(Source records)

********************

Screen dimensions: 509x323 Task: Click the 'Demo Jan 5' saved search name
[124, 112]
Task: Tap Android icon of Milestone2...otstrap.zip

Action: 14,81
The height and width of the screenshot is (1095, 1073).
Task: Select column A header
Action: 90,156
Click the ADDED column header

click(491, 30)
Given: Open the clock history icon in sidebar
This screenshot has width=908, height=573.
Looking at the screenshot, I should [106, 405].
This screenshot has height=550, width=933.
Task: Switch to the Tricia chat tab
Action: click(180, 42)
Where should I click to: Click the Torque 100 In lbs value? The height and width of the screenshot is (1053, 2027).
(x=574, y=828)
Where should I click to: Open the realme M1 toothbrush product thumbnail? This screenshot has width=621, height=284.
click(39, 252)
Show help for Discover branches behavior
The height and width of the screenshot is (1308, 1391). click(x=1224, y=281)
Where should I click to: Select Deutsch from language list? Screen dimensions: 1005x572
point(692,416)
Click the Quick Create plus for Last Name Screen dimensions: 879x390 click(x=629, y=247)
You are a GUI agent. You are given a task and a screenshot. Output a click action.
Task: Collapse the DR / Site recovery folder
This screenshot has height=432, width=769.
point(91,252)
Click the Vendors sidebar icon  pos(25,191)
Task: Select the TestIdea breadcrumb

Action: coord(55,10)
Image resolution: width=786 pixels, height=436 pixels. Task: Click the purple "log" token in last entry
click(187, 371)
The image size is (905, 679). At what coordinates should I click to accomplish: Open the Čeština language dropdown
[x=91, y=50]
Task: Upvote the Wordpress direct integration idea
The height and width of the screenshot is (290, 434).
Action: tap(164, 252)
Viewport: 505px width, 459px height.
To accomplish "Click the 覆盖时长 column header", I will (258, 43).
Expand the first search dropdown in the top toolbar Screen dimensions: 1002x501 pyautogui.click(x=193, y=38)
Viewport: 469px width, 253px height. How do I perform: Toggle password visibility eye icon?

********************

_Instructions to follow_.
Return every one of these rows above, with no change to any line.

_Task answer_.
Screen dimensions: 509x323 Task: Click the 'Demo Jan 5' saved search name
[124, 112]
Task: Tap Android icon of Milestone2...otstrap.zip

Action: 14,81
The height and width of the screenshot is (1095, 1073).
Task: Select column A header
Action: 90,156
Click the ADDED column header

click(491, 30)
Given: Open the clock history icon in sidebar
This screenshot has width=908, height=573.
Looking at the screenshot, I should [106, 405].
This screenshot has height=550, width=933.
Task: Switch to the Tricia chat tab
Action: click(180, 42)
Where should I click to: Click the Torque 100 In lbs value? The height and width of the screenshot is (1053, 2027).
(x=574, y=828)
Where should I click to: Open the realme M1 toothbrush product thumbnail? This screenshot has width=621, height=284.
click(39, 252)
Show help for Discover branches behavior
The height and width of the screenshot is (1308, 1391). click(x=1224, y=281)
Where should I click to: Select Deutsch from language list? Screen dimensions: 1005x572
point(692,416)
Click the Quick Create plus for Last Name Screen dimensions: 879x390 click(x=629, y=247)
You are a GUI agent. You are given a task and a screenshot. Output a click action.
Task: Collapse the DR / Site recovery folder
This screenshot has height=432, width=769.
point(91,252)
Click the Vendors sidebar icon  pos(25,191)
Task: Select the TestIdea breadcrumb

Action: coord(55,10)
Image resolution: width=786 pixels, height=436 pixels. Task: Click the purple "log" token in last entry
click(187, 371)
The image size is (905, 679). At what coordinates should I click to accomplish: Open the Čeština language dropdown
[x=91, y=50]
Task: Upvote the Wordpress direct integration idea
The height and width of the screenshot is (290, 434).
Action: tap(164, 252)
Viewport: 505px width, 459px height.
To accomplish "Click the 覆盖时长 column header", I will (258, 43).
Expand the first search dropdown in the top toolbar Screen dimensions: 1002x501 pyautogui.click(x=193, y=38)
Viewport: 469px width, 253px height. How do I perform: Toggle password visibility eye icon?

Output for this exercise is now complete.